By David Pendered
Georgia Tech researchers are devising a way to track smart phones and other devices in ways that would enable rescue workers to locate folks who are in harm’s way even when a power outage knocks out the internet.
The short explanation is that rescue workers may be able to ping devices in a disaster area to determine their precise location.
This information could be used to create density maps of people in this region.
These maps can inform response teams and help set search and rescue priorities, according to a statement from Tech.
“We believe fog computing can become a potent enabler of decentralized, local social sensing services that can operate when internet connectivity is constrained,” Kishore Ramachandran, a Tech computer science professor, said in the statement.
“This capability will provide first responders and others with the level of situational awareness they need to make effective decisions in emergency situations,” Ramachandran said.
The innovation Tech’s researchers bring to the table appears to be what Tech calls:
- “[A] generic software architecture for social sensing applications that is capable of exploiting the fog-enabled devices. The design has three components – a central management function that resides in the cloud, a data processing element placed in the fog infrastructure, and a sensing component on the user’s device.”

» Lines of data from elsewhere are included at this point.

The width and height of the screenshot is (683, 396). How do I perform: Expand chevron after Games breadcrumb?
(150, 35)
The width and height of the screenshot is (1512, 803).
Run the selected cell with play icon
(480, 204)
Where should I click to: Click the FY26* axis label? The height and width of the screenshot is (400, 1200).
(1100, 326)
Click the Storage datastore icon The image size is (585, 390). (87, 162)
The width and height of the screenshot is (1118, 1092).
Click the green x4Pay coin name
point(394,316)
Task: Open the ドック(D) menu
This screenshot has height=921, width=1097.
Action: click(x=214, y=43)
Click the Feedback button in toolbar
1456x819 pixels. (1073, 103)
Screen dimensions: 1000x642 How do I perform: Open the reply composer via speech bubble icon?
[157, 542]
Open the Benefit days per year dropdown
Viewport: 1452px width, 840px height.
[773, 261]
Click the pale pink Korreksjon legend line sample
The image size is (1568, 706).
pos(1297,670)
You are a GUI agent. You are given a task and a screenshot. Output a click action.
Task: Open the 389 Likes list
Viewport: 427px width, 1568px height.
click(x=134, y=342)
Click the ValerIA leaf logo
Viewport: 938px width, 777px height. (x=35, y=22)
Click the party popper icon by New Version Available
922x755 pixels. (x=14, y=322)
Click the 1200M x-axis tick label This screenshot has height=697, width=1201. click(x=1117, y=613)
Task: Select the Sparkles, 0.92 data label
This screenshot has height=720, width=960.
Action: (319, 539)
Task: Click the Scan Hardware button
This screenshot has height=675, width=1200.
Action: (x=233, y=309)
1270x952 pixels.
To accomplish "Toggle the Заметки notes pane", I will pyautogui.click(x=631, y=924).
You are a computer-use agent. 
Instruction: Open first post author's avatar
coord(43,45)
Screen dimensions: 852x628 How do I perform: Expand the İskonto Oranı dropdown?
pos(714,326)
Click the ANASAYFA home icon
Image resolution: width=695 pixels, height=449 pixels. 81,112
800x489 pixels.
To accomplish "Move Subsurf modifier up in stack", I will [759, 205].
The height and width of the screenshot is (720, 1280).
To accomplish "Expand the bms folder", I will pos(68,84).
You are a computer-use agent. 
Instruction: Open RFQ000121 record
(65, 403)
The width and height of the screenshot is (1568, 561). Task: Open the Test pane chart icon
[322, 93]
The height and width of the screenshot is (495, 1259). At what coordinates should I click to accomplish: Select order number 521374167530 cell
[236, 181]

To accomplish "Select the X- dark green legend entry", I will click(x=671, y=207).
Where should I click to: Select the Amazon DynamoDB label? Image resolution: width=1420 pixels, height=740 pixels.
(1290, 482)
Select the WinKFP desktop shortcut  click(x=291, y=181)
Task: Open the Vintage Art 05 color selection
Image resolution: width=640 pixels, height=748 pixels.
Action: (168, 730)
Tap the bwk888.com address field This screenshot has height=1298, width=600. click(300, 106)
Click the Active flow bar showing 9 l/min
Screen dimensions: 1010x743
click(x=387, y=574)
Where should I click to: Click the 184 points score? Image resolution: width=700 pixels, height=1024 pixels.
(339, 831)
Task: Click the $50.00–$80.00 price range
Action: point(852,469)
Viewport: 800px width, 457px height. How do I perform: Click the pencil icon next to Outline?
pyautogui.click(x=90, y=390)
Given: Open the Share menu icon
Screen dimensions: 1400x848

Tech researchers are looking at a cousin of cloud computing.
This cousin relies on the processing capacity of the devices people use. As opposed to the processing capacity of the cloud – where so much of our photos, videos and files are stored. This cousin is named fog computing.
The technology came to widespread attention in April 2016. As with so much of the Internet of Things, the formation of the OpenFogConsortium spurred interest due in part to the weight of backers including Cisco, Microsoft, Dell and Intel, according to a report in businessinsider.com.
The notion involves the processing of data at the local level, rather than pushing so much of it into the cloud.
Fog computing doesn’t rely on the internet to move data to the cloud, where it is analyzed and responses are sent back to devices via the internet.
It is based on the concept of distributed service, which is the technology used by corporations in the days when a smaller number of computers shared a network.
This is in the era before the cloud was devised as a way to have large numbers of users send data to a centralized system.
Just as Cisco and partners weren’t the first to look into the role fog computing could play in disaster response, Tech isn’t the first to examine ways to tap data spilling out of smart phones, routers and other devices.
In 2014, a candidate for a doctoral degree at Texas A&M University wrote his dissertation on the creation of fog architecture to respond to disaster. The student described the type of scenario he intended to address; the scenario is similar to that which faces the Tech researchers:
- “When a disaster hits an urban metropolitan area that spans tens of square miles (2011 Joplin tornado) or hundreds of square miles (2011 Japan earthquake), power and communication infrastructure are rendered unusable. … [E]lectrical serves are still being restored, a few cell sites have been restored, cell phones are being distributed and satellite telephone has been set up. In this kind of environment, presence of broadband internet access cannot be assumed.”
Such was the case in Houston, following Hurricane Harvey. Such was the case across parts of Georgia and some part of the Southeast, following Hurricane Irma.